Hookahs to be no longer allowed in hotels, eateries

The Asian Age.  | teena thacker

India, All India

The new rule will fix the loophole and will regulate the use of hookahs.

New Delhi: Smokers latest fad — hookahs — will no longer be permitted in smoking zones at hotels, restaurants and airports.

The new smoking rules notified by the Union health ministry prohibits “services” in the smoking zones.

Also, hotels, restaurants and airports will have to mandatorily display a board outside the smoking zones mentioning in English and one Indian language in black colour that “tobacco smoking is harmful to health of both smokers and non-smokers and entry of anyone below the age of 18 is prohibited”.

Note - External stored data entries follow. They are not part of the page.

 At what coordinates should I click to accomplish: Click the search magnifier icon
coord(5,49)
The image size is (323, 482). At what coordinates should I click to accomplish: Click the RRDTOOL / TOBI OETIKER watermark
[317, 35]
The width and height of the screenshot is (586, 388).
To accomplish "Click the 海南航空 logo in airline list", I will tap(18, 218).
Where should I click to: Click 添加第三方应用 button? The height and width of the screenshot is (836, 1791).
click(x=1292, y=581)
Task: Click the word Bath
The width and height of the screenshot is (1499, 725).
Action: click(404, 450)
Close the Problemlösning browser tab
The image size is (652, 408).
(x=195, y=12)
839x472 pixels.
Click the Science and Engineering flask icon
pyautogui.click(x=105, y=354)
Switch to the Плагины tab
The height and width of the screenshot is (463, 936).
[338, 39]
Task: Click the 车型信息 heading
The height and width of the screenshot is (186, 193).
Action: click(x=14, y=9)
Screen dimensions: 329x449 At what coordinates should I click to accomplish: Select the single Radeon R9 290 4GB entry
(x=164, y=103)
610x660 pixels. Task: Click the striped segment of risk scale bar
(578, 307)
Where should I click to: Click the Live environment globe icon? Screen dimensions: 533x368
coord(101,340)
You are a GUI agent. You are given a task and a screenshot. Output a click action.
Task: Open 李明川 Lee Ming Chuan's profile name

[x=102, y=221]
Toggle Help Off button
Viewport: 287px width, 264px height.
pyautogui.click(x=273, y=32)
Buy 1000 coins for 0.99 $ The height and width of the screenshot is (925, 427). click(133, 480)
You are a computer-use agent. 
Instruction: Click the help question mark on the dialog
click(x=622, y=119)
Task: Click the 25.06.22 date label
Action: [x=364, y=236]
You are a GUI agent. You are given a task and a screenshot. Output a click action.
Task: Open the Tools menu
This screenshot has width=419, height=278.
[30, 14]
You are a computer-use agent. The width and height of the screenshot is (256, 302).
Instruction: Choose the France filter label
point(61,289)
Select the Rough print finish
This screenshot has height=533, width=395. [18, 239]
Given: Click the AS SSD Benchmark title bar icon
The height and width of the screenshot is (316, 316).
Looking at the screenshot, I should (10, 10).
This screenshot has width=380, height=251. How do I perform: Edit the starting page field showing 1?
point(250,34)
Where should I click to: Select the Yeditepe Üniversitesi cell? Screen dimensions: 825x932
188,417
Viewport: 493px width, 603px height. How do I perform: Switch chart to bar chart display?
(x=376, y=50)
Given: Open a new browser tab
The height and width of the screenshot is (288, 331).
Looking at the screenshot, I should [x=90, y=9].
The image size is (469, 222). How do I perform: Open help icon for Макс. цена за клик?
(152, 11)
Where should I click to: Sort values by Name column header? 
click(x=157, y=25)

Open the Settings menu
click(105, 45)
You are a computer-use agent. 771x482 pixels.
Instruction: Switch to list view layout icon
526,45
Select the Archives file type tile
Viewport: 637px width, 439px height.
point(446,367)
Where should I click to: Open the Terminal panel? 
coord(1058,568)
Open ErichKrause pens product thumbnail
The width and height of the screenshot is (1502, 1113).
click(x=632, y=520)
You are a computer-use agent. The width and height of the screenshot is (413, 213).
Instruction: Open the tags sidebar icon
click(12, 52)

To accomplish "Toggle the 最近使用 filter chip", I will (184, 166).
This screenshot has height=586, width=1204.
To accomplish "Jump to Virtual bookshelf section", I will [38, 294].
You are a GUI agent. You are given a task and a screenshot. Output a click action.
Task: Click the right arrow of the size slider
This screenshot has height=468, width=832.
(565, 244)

Under the existing rules, smoking included tobacco in any form with the help of a pipe, wrapper, or any other instrument and hence the service providers could get away with the violation, a senior health ministry official said. To curb use of hookahs, the ministry tweaked the provision under the Prohibition of Smoking in Public Places Rules, 2008, under the Cigarettes and Other Tobacco Products Act, stating that “no service shall be allowed in any smoking area or space provided for smoking”.

Officials feel that the changes in the rules became imperative with smoking a hookah becoming latest trend among youngsters. “The earlier rules were exploited by many hotel and restaurant owners to offer hookah services. The new rule will fix the loophole and will regulate the use of hookahs which has become a latest fad among youngsters.

 Those wanting to have hookah will have to bring their own hookah, lighters, etc.,” said a senior official in the health ministry.

The Centres for Disease Control and Prevention has found hookah smoking equally injurious to health. In fact, second-hand smoke from hookahs can also be a major health risk for non-smokers. It contains smoke from the tobacco as well as smoke from the heat source (e.g. charcoal) used in the hookah.

Importantly, tobacco related diseases kills about 2,500 Indians daily and over 10 lakh Indians every year.

And it is estimated that about 5500 youth and children (as young as 8 years old), initiate tobacco use daily. The total direct and indirect cost of diseases attributable to tobacco use was a staggering Rupees 1.04 lakh crore ($17 billion) in 2011 or 1.16 per cent of India’s GDP.